Try it:
Search the entries below for "sidebar". Report each line where it occurs.

Task inputs:

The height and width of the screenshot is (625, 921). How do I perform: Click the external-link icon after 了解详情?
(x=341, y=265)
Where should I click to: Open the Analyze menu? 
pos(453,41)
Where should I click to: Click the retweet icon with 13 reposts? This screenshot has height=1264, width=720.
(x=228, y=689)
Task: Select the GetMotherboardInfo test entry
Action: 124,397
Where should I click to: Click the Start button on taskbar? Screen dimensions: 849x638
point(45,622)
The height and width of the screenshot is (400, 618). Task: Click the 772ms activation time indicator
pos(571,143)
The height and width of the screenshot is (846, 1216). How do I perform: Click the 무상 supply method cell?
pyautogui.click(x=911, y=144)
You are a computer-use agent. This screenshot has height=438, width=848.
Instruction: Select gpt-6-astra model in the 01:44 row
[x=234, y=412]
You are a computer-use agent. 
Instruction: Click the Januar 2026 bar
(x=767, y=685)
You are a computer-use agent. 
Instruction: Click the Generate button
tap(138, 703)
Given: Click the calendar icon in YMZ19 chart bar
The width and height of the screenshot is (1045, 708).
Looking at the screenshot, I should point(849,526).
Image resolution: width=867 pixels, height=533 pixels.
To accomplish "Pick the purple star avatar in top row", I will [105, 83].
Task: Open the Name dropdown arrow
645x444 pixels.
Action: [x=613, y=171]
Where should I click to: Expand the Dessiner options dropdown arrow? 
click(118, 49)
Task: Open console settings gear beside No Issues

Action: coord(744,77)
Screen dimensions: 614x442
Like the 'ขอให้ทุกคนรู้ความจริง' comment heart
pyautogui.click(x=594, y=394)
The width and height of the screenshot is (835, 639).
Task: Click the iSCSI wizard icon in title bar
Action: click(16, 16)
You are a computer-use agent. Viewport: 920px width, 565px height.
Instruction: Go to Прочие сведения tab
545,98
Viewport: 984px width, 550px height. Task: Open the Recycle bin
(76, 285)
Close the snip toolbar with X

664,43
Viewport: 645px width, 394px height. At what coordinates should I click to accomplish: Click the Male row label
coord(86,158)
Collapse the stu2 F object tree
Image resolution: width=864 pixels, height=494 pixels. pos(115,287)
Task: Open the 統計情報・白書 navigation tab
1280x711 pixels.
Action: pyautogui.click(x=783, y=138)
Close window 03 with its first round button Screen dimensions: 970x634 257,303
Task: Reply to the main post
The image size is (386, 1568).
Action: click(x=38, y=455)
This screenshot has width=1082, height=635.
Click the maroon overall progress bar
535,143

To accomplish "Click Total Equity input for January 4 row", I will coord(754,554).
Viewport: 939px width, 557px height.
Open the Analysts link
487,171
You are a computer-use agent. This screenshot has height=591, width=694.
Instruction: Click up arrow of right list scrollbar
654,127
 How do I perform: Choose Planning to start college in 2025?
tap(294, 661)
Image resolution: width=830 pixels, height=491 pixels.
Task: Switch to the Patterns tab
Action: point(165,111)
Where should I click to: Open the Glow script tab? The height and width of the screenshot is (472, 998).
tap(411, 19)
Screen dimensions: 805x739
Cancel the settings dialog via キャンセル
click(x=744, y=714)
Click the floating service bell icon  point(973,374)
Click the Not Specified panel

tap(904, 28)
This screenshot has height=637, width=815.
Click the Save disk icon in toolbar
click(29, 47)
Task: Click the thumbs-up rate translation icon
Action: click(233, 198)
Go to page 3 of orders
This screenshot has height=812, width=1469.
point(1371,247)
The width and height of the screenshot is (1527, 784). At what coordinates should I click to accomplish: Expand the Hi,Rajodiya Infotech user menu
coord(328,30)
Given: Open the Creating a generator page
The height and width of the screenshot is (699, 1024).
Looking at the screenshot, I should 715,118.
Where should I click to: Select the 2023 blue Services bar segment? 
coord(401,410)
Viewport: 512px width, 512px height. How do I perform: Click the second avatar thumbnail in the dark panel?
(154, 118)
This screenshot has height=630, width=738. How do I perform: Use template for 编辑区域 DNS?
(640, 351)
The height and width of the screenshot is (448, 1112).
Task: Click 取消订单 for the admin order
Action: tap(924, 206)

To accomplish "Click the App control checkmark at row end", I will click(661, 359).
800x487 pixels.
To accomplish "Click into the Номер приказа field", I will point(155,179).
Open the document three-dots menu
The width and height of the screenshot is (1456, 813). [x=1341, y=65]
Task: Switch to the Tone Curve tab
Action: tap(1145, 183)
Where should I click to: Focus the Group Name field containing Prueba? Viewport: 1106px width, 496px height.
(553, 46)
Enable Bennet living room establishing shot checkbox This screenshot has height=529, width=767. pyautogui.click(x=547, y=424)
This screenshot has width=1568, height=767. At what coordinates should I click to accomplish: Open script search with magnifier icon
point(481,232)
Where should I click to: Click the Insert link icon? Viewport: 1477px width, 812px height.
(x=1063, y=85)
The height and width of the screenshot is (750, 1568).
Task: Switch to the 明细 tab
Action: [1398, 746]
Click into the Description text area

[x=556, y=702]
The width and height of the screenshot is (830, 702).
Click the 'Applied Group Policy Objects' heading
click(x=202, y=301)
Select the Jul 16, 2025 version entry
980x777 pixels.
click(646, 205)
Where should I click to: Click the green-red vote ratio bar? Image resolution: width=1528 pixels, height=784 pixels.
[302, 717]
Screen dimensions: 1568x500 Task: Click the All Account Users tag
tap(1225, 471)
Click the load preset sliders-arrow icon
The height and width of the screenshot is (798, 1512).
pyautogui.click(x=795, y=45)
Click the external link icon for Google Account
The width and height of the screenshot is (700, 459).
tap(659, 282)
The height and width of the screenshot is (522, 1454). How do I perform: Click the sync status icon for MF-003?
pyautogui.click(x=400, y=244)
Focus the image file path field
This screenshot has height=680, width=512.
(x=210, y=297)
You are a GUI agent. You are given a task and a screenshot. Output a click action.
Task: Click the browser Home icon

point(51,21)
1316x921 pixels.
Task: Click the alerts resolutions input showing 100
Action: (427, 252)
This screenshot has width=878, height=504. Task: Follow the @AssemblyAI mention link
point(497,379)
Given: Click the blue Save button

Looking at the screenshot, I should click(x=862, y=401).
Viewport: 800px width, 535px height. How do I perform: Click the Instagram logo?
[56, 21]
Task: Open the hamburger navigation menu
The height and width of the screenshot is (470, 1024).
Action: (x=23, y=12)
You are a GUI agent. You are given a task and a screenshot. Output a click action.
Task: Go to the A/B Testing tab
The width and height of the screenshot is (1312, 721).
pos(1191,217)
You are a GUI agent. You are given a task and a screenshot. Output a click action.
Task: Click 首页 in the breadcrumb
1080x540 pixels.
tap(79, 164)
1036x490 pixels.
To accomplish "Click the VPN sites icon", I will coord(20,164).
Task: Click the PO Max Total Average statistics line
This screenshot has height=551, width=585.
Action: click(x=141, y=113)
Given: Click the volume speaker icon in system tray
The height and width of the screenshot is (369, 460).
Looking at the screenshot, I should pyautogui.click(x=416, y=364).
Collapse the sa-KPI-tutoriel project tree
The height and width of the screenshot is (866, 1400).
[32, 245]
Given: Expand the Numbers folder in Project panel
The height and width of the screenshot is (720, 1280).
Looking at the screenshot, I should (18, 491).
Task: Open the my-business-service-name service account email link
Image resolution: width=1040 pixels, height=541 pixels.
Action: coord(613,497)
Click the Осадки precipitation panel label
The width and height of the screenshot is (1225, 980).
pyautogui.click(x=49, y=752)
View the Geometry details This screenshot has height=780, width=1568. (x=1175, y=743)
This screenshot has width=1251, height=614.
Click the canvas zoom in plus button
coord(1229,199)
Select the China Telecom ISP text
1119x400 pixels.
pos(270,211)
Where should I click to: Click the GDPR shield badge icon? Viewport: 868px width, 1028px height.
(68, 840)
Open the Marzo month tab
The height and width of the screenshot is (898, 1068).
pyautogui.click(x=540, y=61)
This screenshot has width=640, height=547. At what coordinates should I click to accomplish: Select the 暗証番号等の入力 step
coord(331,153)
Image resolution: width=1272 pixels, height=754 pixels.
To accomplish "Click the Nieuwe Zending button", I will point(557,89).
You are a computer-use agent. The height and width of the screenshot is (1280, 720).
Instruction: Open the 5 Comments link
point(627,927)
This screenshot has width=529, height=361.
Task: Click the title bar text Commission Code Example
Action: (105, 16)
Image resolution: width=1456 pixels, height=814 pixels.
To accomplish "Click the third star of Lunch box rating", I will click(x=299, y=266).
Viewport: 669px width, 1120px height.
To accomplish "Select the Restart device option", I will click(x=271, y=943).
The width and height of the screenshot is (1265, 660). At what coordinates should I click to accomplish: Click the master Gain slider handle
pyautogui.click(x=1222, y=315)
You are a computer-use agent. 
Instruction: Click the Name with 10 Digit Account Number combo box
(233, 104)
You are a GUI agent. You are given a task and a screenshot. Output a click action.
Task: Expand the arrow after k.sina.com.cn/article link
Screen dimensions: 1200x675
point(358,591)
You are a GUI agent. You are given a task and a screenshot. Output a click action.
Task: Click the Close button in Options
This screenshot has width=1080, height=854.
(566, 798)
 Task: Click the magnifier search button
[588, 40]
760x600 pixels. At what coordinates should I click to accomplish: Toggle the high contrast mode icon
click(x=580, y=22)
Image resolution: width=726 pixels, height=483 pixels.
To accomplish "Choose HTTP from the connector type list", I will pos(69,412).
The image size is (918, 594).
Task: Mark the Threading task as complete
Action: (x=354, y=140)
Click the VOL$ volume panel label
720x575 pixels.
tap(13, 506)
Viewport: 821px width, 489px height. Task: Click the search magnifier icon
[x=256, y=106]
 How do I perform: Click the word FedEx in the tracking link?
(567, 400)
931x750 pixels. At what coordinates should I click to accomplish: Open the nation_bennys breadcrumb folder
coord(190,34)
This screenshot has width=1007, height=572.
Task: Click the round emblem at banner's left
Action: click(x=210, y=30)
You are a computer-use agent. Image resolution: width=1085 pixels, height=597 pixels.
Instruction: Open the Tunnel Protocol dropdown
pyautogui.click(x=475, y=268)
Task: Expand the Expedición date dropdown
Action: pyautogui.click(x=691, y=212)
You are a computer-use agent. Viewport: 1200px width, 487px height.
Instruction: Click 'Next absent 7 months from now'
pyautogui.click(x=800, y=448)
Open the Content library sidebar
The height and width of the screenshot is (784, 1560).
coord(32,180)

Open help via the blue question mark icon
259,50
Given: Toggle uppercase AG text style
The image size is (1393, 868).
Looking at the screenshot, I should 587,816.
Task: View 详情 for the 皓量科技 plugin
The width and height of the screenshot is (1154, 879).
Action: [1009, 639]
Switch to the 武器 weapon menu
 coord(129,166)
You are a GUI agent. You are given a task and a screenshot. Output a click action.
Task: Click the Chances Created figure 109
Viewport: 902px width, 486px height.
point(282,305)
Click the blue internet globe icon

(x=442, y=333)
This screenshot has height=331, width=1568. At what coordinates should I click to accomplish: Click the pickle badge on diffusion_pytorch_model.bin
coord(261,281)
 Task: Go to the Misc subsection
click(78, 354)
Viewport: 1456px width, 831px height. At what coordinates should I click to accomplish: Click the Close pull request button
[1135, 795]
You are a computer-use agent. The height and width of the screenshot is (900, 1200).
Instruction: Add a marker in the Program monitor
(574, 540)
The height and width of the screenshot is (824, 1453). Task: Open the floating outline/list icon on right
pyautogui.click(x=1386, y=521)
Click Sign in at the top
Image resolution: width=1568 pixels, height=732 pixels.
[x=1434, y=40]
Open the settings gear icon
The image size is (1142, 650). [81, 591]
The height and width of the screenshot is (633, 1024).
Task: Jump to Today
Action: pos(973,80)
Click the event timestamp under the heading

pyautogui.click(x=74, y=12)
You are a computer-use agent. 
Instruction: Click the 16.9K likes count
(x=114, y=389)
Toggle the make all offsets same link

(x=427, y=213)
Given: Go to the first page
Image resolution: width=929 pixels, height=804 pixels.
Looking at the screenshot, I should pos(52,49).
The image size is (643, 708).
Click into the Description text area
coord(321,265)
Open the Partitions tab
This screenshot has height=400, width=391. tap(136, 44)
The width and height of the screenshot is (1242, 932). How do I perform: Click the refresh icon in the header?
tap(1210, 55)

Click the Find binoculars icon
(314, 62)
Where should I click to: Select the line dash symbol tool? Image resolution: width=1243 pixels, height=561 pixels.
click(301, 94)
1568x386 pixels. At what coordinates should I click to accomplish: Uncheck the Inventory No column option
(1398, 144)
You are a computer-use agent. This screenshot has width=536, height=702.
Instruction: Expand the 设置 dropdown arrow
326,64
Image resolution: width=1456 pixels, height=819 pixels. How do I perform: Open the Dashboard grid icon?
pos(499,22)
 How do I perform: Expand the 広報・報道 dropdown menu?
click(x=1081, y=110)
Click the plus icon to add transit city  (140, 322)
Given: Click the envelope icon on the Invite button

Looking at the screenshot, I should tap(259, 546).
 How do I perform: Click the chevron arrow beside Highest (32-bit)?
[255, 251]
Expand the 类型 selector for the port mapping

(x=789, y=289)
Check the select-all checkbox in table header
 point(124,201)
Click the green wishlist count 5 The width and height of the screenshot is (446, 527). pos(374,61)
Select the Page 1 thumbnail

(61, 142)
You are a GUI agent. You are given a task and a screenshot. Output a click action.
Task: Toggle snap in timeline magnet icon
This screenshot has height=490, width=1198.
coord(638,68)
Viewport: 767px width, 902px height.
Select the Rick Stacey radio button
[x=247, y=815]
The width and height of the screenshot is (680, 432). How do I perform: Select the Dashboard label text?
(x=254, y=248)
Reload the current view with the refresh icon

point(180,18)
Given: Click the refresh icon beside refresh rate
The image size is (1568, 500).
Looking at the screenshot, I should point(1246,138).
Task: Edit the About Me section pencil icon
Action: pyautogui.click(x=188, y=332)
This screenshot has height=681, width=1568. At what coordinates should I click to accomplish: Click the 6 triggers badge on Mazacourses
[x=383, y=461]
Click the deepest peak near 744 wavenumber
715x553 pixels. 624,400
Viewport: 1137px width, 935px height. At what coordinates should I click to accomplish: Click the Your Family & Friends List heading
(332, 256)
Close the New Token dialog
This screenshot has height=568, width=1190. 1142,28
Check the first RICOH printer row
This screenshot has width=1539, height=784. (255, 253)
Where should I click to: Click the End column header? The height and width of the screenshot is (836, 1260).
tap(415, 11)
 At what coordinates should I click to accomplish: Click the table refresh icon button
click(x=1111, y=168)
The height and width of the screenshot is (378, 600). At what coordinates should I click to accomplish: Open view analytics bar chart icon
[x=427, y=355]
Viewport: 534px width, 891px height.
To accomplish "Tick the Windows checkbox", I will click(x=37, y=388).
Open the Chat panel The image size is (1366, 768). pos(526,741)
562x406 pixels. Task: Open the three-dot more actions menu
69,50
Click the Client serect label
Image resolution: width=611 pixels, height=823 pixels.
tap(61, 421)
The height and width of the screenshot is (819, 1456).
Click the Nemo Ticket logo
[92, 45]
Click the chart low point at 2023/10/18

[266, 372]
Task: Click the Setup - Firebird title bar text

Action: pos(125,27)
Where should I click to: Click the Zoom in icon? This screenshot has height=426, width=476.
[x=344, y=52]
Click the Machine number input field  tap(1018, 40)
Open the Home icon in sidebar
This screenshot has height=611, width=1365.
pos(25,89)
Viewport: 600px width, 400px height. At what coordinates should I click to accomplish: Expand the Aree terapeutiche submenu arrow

Output:
Open the Content library sidebar
Open the Home icon in sidebar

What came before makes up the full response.